We left the Dempster and headed back to Alaska. Our next to last stop in Alaska was going to be Haines, a town we first visited on our last trip there. On that trip, our cruise stopped in Skagway, but we had our hearts set on seeing eagles, so we took a ferry to Haines, where we rafted on the Chilkat River and saw about 30 eagles. It was quite a memorable experience.
On the way, we crossed the mighty Yukon River that was once the travelled by sternwheelers transporting miners and their supplies.
We stopped at the Montague Roadhouse Historic Site. A log cabin ruin that used to be a hotel, bar and restaurant, whose walls are still fairly intact. As I stood inside the structure, I could feel the energy of the stories that have been a part of this place.
Right after we stopped, one then a second Holland America Cruise Lines Tour Bus stopped there as well. Tons of people got out. As we walked to the parking area from the old cabin, we found a row of people taking photographs of our muddy tow car. The Coquí is now famous!
Alaska Day driving day 13 recap:
Road Name: Dempster Highway
Road Type: 2-lane
Road Conditions: Extremely muddy with minimal washboard but lots of potholes
Road Name: Klondike
Road Type: 2-lane
Road Conditions: Fair, frost heaves, rough patches, some gravel sections
Miles Today: 360
Driving Time: 8
Total Miles in Canada: 2497
Total Miles since entering Canada: 4765
The drive was through heavily forested land, with glimpses of rivers and ponds.Whitehorse is the capital of Yukon Territory and the biggest town in the territory, not to mention centrally located, so it offers a multitude of services. And it is also a pretty cool town.
After arriving in Whitehorse, we immediately looked for a place to wash the car and RV, and found a very nice establishment across the street from the airport (we can not recall the name). It had two extra large bays and the staff was very nice even though we left them a very muddy mess!
Whitehorse is the capital of Yukon Territory and the biggest town in the territory, not to mention centrally located, so it offers a multitude of services. And it is also a pretty cool town.
When we first entered the Yukon this past June, we each received a Yukon Gold Explorer’s Passport. There is a contest from June 1 through August 31st that requires the books to be stamped at either ten or twenty participating sights, mostly Yukon Heritage. Ten sites qualified for one ounce of Klondike placer gold and twenty sites for two ounces. We had visited nineteen!
So off we went to our twentieth site before leaving Whitehorse. Hector selected the Public Arts Museum because it was free.
We are so glad we went! There were two exhibits. One was about an architectural contest to create new designs for communities in the Nunavut Territory, Canada’s third territory. This territory comprises two million square kilometers, some of Canada’s most remote with less than 20 miles of government maintained roads and no road access from the mainland. The exhibit provided statistics on the various communities in Nunavut, which has a total population of 29,000 people. It also had displays on current designs as well as proposed architectural concepts. Fascinating.

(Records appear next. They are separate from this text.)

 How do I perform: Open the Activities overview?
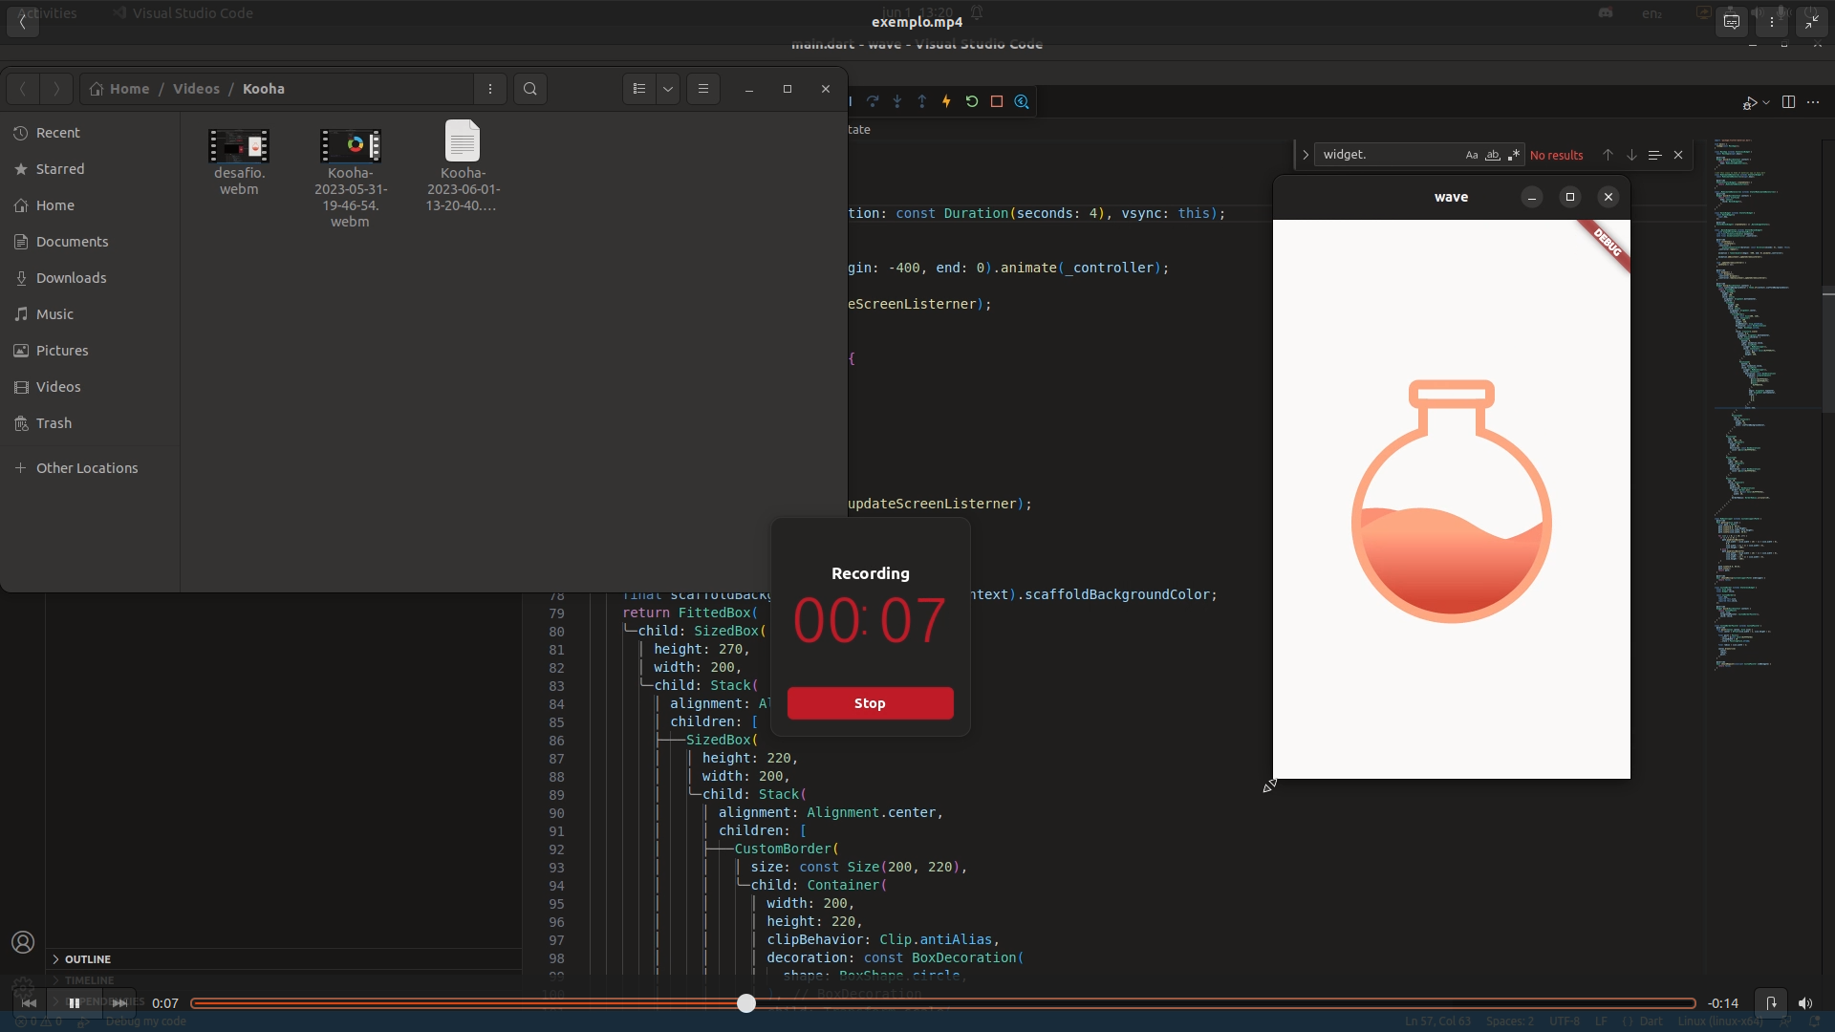[x=44, y=12]
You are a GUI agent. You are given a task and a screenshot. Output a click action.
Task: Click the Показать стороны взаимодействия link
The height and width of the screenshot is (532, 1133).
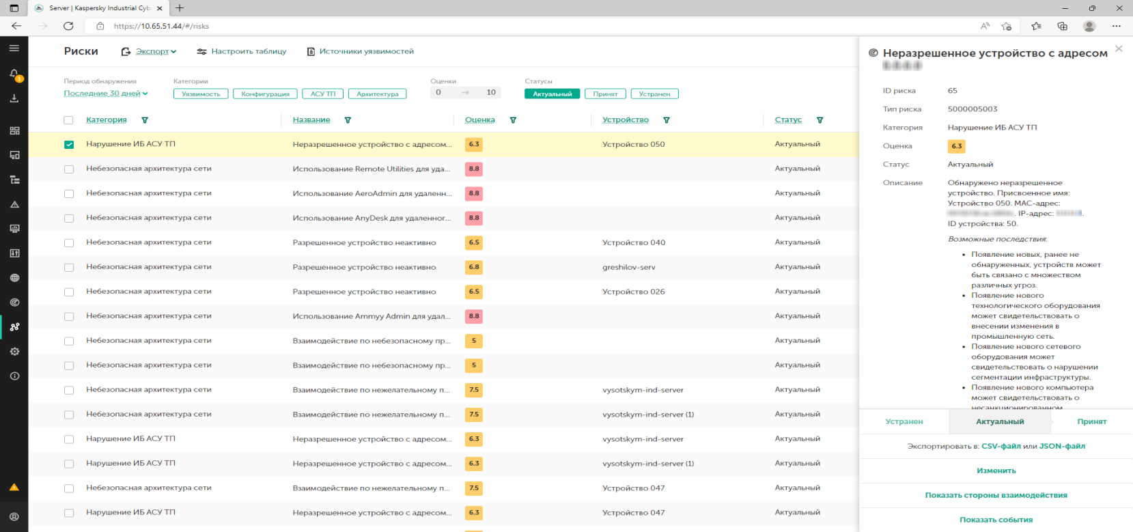point(996,496)
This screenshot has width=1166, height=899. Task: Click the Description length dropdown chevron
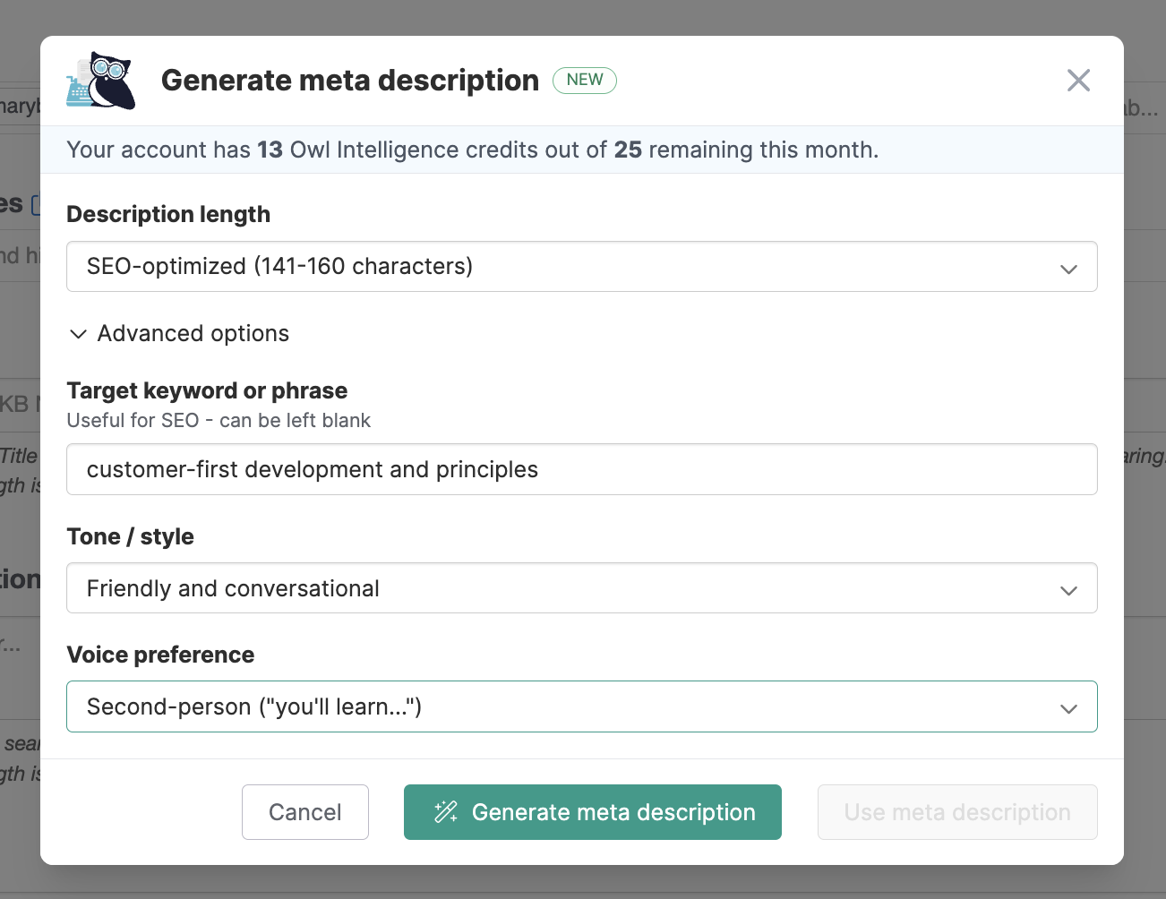[x=1068, y=268]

The second exhibit consisted of First Nations artifacts, intricately woven and beaded clothing and art pieces on a variety of media. There were some gorgeous pieces.
We returned to the Visitor Center for some WiFi and to show our passports. Once they verify your number of visits, they enter you for the appropriate level, and you keep the passports with the stamps as mementos. The stamps are beautiful, depicting symbols of the various sites.
We got back on the Alaska Highway, returning to Haines Junction to intersect the Haines Highway to Haines. The Alaska Highway portion of the drive was mostly through heavily forested land until it approached Haines Junction when there were more open views of mountains.
The Haines Highway is one of the most beautiful roads we have traveled on this year, and that is saying a lot. It has views of glaciated mountains, rivers, an alpine valley, and lakes. Although on this driving day it was very cloudy and raining lightly that just gave the place a moody and interesting look.
We could still see lots of fireweed, but it was “going to cotton”, in its last stages it dries, turns a deeper red, then produces seeds encased in cotton. It must have been amazing there during the peak of the wildflower season.
As we drove over the highest point of the highway, the weather cleared a bit, and a double rainbow appeared. These rainbows have been our welcome to several areas. This time, Hector was able to capture a photo of one of the rainbows over Island Girl.
Road Name: Alaska Highway
Road Type: 2-lane
Road Conditions: Generally good with occasional frost heaves
Road Name: Haines Highway
Road Type: 2-lane
Road Conditions: Started out really smooth, Hector called it autobahn, then after the U.S. border it got a little wavy with some patches.
Miles Today: 246
Driving Time: 5:30
Total Miles in Alaska: 2288
Total Miles in Canada: 2703
Total Miles since entering Canada: 5011
The border crossing is about 40 miles north of Haines. The officer once again asked about guns and other weapons, and asked if we had purchased anything in Canada that we were planning to leave in the U.S. Then she motioned us through. Three more border crossings to go.
Haines looked just as we remembered it, a really cute town. And we settled into our campground, Oceanside RV Park, overlooking the Lynn Canal.